Explore the power of Snowflake's Snowpack data warehouse with Python 3.8 support. Learn how to set up a parameterized .bat file to install the Snowflake connector and access the data in a familiar Python environment. Discover the advantages of manipulating terabytes of data without pulling it down to your local machine.

Exploring the Possibilities of Python Version Parameter Support with DrinkMe and Snowflake Snowpack

By Michael Levin

Wednesday, May 10, 2023

I’m producing a series of Jupyter Notebook deliverables, alternating between experiential stuff for real Ziff Davis properties and internal clients, and then more abstract or fictional sites for the public. Working for MOZ and helping to sell MOZ products, I can be much more free with deliverables.

YES! That’s the story. That’s the Hello World! I’ve got to keep tension in that machine. Watch your distractions. Develop your moz github repo, even if you’re not making articles and videos for everything. Explore the Links API more. See what’s possible, more than just the light descriptions. Do some mighty impressive deliverables with broad application.

Hmmm. Murphy’s Law is Murphy’s Law. As I take my deep breath to get started, I hit a snafu (situation normal, all effed-up). I want to play with Snowflake through Jupyter Notebook, but I don’t want Anaconda. I want to work some PFM, but the Snowflake WebUI for Python… ugh. A whole new UI. A whole new Python environment with non-standard rules.

Upon investigating, it looks like there’s pretty decent Jupyter Notebook support, where I’d feel comfortable. But it’s only Python 3.8! Argh! But there are some enticing advantages to this approach. First I should point out that it’s not just pip install snowflake-connector-python as one would hope. That will install something, but it pulls all the data locally and loses much of the advantage of using the Snowflake package. Anyone will be able to use the Web UI and show a few interesting things, dealing with that bit of funkiness. But few will be able to really reveal the power.

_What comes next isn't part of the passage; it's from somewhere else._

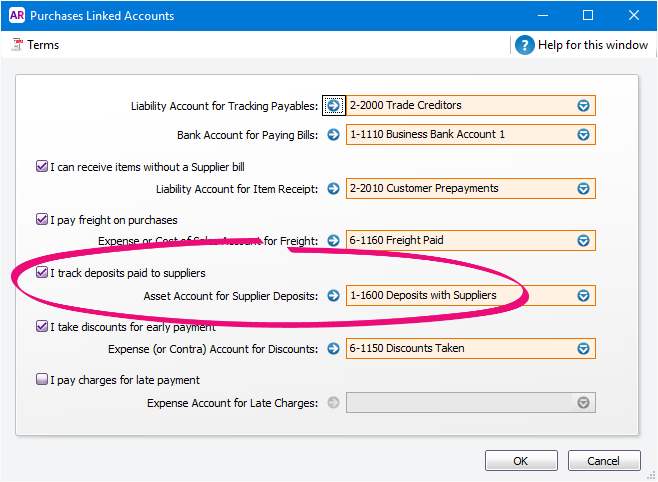
Task: Click arrow icon beside Freight account field
Action: (x=334, y=241)
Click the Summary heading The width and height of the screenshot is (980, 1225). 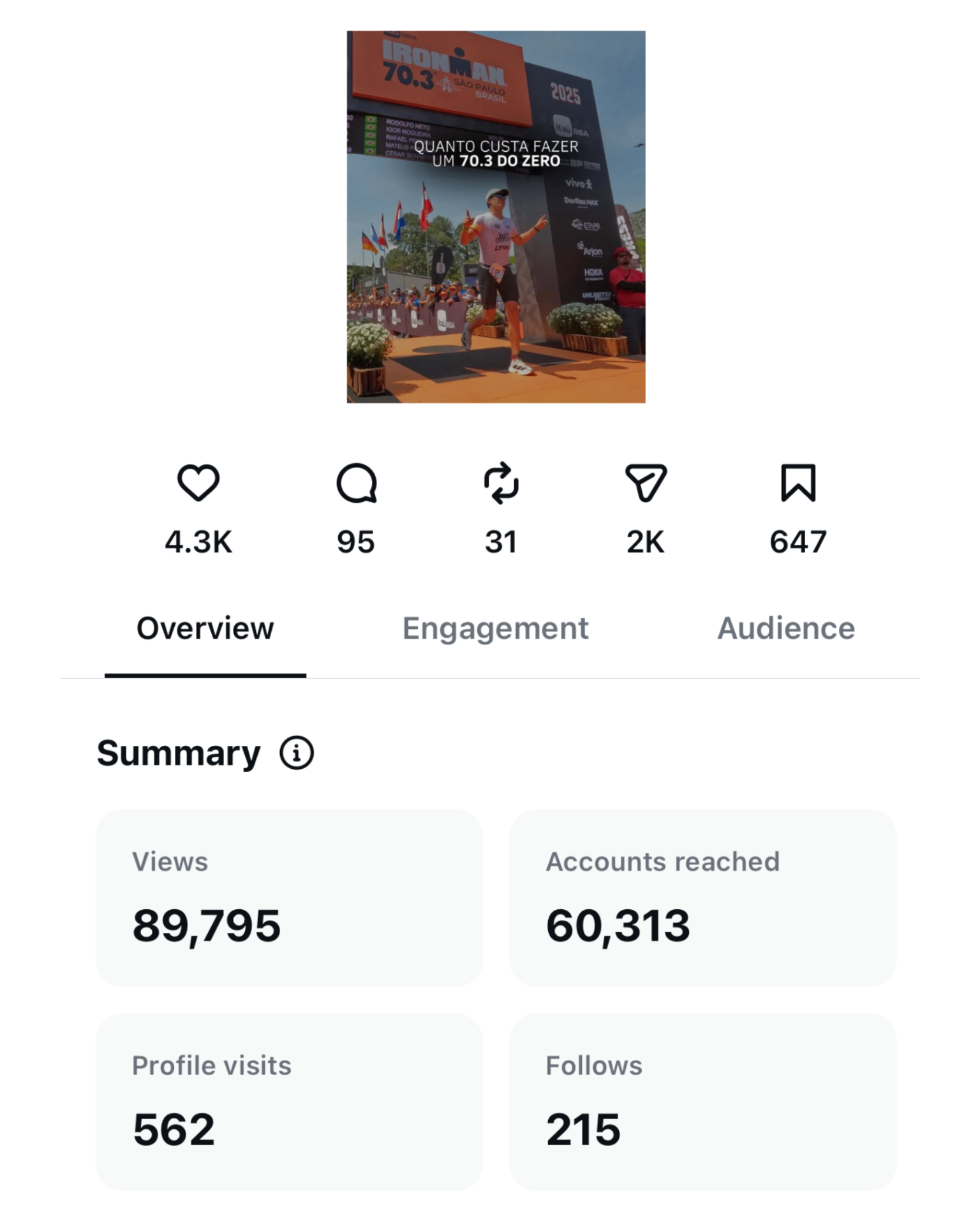179,754

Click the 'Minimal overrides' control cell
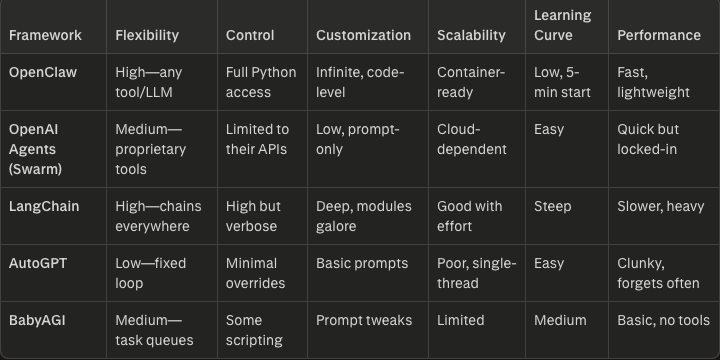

The power comes from using something called snowpark, which is not merely the snowflake-connector. It takes advantage of the ability to leave all the data you’re working with in the cloud and not actually pull it down to your local machine (or Colab/whatever). You leave it on the Snowflake cloud and page through virtual Pandas-like dataframes with lazy loading. Hmmm. Much less painful and much more of the type of advantage one would hope to get from a system like this. And I can work in my familiar Python environments, probably even NeoVim. It’s another place I should check the VSCode experience too.

Okay, the plan is forming. I’ve taken long enough on this front and I have to make moves ahead worthy of the moves ahead I’ve made on my blogging system front that makes these investigations fun, easily published and AI-powered. YOu can not underestimate the importance of tools whose strengths is to transport you into the zone and get you into flow state. I am in.

The temptations are mounting, because not only will I be able to say things like: I could be manipulating terabytes of data with this query, but it all feels local and I’m in the familiar Python environment of any Data Science or Data Engineer professional. This is the sort of difference in APIs between situation A and situation B the folks I answer to may be interested in hearing about. This is a major differentiation of Snowflake over other approaches. Other cloud data warehouse marketplaces may offer this, but it is cloud data warehouses that offer this.

Also, they’re dangling one of my favorite data visualization tools in front of me, streamlit, and I keep talking about the visualization aspect of this and if I can get it into the demo with and talk about the lazy loading of terabytes of data, well then this starts to become interesting. Hmmm. This is all looking and sounding and feeling wonderful, but for one thing.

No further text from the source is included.